Dari tempat itu lahir Save The Hamster, game yang memenangi turnamen bergengsi tingkat dunia, Microsoft Imagine Cup di St. Petersburg, Rusia, 12 Juli.
Adalah empat sekawan yang membangun "selamatkan si hamster" itu. Tim kecil itu merancang-bangun aplikasi game di ruang mungil kampus. “Kemenangan ini mengejutkan,” ujar Asadullohil Ghalib Kubat, pemimpin “proyek” game ini.
Tentu, prestasi itu membuat para anak muda asal Madura bungah. Ini bukan hal sepele. Lewat kompetisi itu, raksasa teknologi asal Amerika Serikat, Microsoft Corp., selaku penyelenggara kontes tahunan itu, prestasi anak muda Indonesia diakui.
Kompetisi itu adalah lomba bergengsi tingkat dunia untuk mencipatakan proyek kreatif. Pesertanya adalah pelajar di bidang teknologi, pengembang, dan calon wirausaha.

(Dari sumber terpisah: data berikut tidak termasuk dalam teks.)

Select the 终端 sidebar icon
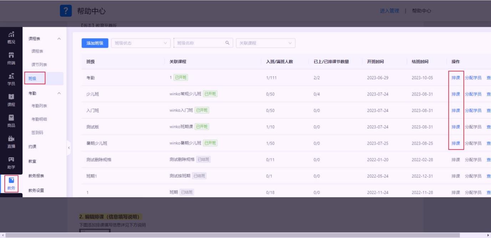 pyautogui.click(x=11, y=58)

Sudah sebelas kali lomba itu diadakan, dan berlangsung setiap tahun.
Ada tiga kategori utama yang dilombakan, yaitu Innovation, Games dan World Citizenship. Dari tiga kategori itu, Tim Solite Studio dari Universitas Trunojoyo Madura sukses menyabet juara dua di kategori Games. Ia pun berhasil menggondol hadiah US$10.000, setara Rp100 juta.
Anak-anak Madura itu tertawa lebar saat dipotret usai pengumuman pemenang. Mereka menyisihkan 87 pelajar dari 71 negara, yang berkompetisi di final tingkat dunia. Jumlah itu disaring dari kompetisi online dan lokal dari seluruh dunia. "Semua kerja keras kami terbayarkan saat kami bisa membawa bendera merah putih Indonesia di panggung Imagine Cup 2013," kata Ghalib.
Tim Solite Studio terdiri dari Asadullohil Ghalib Kubat (Team Leader), Miftah Alfian Syah (Programmer), Tony Wijaya (Graphic Designer) dan Mukhammad Bagus Muslim (Game Designer). Semuanya mahasiswa Trunojoyo, dan berusia 22 tahun.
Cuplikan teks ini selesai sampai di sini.